I think what happened is he used the Civic hybrid primarily for highway driving. Not the best set up for maximizing a hybrid and perhaps shortened the battery life in his case. Any predictions of battery life are just guesses. The type of driving and other factors aren’t taken into an account and the fact is noone really knows. The hybrid batteries last until they are shot. Starting batteries in conventional cars are much the same, they last as long as they last; for some that’s 2-3 years and others are still going after 10 years.


#9

You want data? :slight_smile:

Idaho National Labs has thorough tests on hybrid vehicles.
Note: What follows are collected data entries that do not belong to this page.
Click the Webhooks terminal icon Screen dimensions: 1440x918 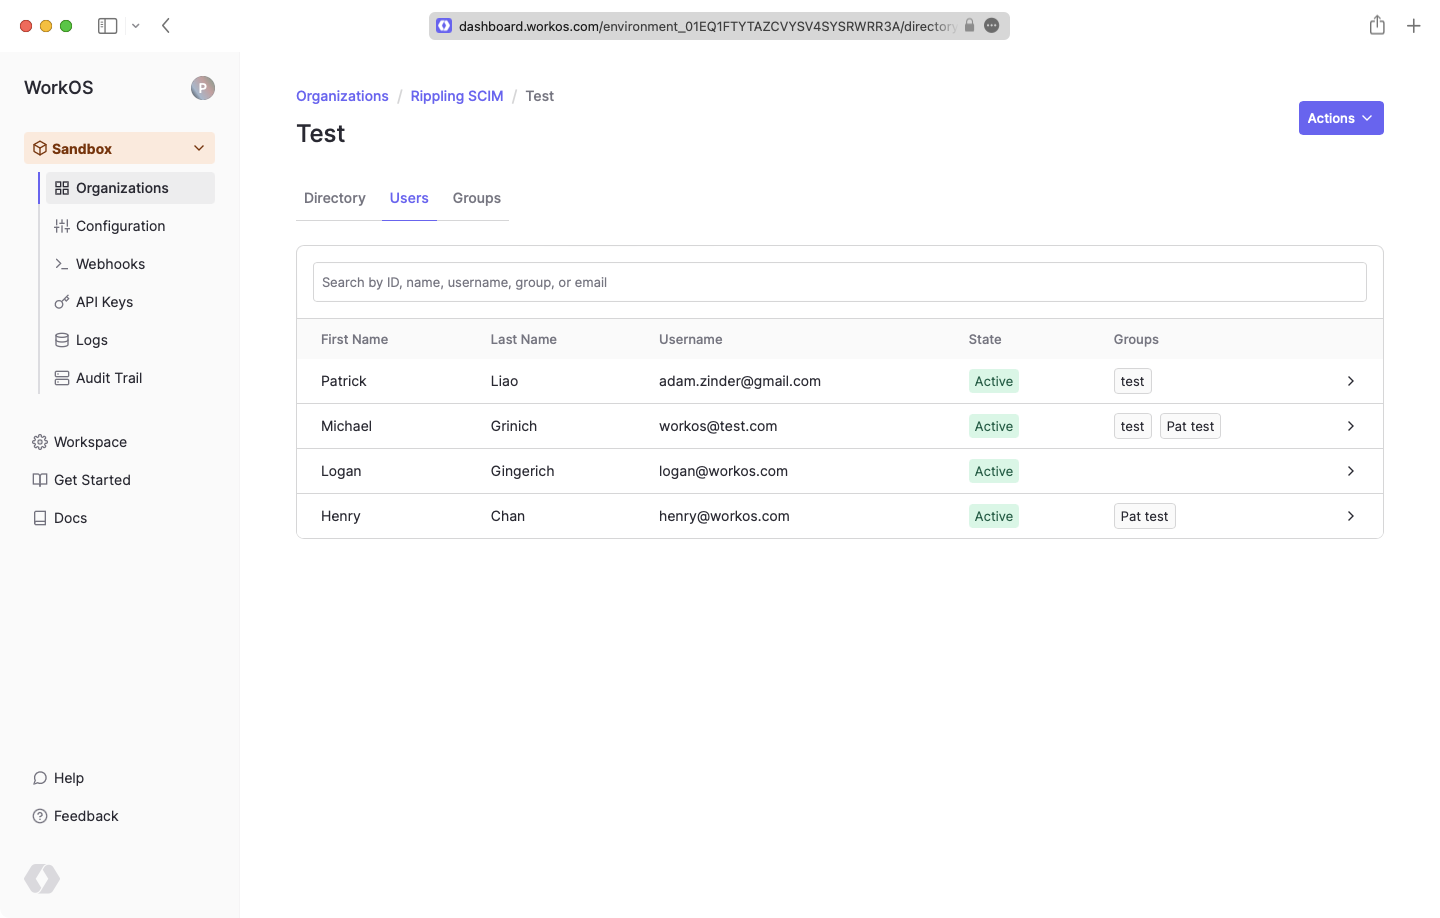pos(62,264)
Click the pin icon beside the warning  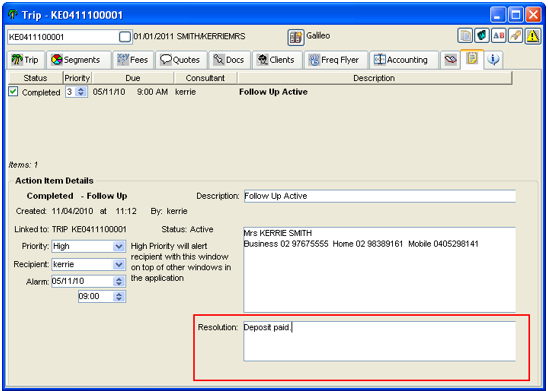tap(515, 36)
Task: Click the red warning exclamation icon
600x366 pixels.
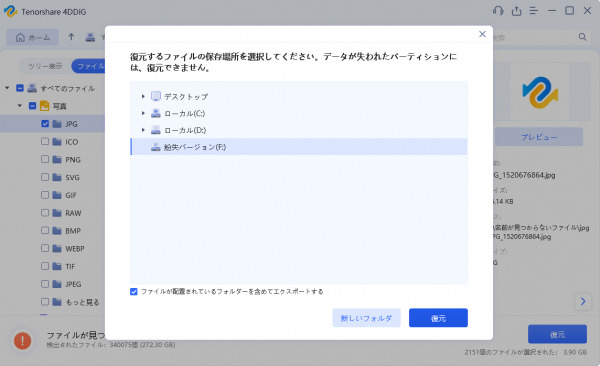Action: 22,340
In 2006, they produced a report about the longevity of batteries on first hybrids. Specifically, at 160,000 miles, they tested battery capacity and mpg for Insights, Civics, and Priuses. They found considerable dropoffs in battery capacity of 14-60%, depending on model, but very little change in actual measured (via SAE methods) mpg. The bigger change seemed to be the onboard computers were going way off of actual mpg, saying the cars were getting significantly better mileage than they were.

Read it for yourself here:

As for cost, Mercedes and Cadillac would be the absolute wrong places to go to ask for cost. They have very limited experience with hybrids and they’re luxury brands that will overcharge for everything. If you look at Toyota’s prices for a Prius battery, you’ll see that their MSRP is $2,729.35 , but you can get it cheaper. There’s no way there’s $7,300 in labor involved (or anything close to it), plus the dealer gets a nice hunk of cash from Toyota for your used battery, too…

(http://www.trademotion.com/partlocator/index.cfm?action=getJointLocator&siteid=214001&chapter=&sectionids=26,0&groupid=60120&make=34&model=Prius&year=2010&catalogid=1&displayCatalogid=0)


#10

@UncleTurbo -

The current generation of Civic hybrid is a severe outlier. Honda has had problems with the battery packs and they’ve actually reprogrammed cars to extend the battery life rather than fix the batteries (cheaper that way), and that’s led to a dropoff in mileage. It isn’t just your friend - there are class action lawsuits against Honda for it by owners that aren’t getting anywhere near EPA estimated mpg… or even any better than a conventionally powered compact.


#11

just one more reason to avoid hybrids altogether.